## Source material
* * * * * * * * *
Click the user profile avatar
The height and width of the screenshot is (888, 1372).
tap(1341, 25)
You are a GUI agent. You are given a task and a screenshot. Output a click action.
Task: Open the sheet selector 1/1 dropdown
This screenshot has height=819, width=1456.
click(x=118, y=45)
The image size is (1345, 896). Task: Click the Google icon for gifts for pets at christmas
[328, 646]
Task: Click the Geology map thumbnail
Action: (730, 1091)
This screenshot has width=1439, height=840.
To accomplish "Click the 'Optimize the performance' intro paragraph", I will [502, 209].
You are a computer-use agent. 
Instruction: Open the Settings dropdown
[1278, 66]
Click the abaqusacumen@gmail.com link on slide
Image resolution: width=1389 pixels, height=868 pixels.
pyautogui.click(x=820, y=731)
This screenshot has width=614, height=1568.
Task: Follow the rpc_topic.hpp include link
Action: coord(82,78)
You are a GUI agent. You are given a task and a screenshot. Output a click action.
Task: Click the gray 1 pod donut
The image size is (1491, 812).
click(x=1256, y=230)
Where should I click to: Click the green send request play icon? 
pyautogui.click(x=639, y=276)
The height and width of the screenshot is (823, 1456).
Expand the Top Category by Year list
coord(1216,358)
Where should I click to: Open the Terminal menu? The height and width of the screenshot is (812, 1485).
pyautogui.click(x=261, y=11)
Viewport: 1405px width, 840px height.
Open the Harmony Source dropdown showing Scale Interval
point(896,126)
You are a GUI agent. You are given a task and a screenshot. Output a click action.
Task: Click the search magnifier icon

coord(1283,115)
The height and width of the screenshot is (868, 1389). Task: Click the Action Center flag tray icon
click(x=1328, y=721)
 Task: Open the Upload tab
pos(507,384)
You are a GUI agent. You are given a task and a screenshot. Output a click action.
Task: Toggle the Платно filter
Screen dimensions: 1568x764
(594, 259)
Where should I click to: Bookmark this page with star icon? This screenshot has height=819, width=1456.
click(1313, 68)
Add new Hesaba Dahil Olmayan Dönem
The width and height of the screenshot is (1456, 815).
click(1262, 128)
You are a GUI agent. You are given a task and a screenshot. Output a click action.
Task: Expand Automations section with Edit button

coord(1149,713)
* * * * * * * * *
In the material above, find the line containing "Where should I click to: Open" and the line containing "Task: Toggle the Платно filter", then write out exactly those two lines and every line between them, and nothing more.

Where should I click to: Open the Terminal menu? The height and width of the screenshot is (812, 1485).
pyautogui.click(x=261, y=11)
Viewport: 1405px width, 840px height.
Open the Harmony Source dropdown showing Scale Interval
point(896,126)
You are a GUI agent. You are given a task and a screenshot. Output a click action.
Task: Click the search magnifier icon

coord(1283,115)
The height and width of the screenshot is (868, 1389). Task: Click the Action Center flag tray icon
click(x=1328, y=721)
 Task: Open the Upload tab
pos(507,384)
You are a GUI agent. You are given a task and a screenshot. Output a click action.
Task: Toggle the Платно filter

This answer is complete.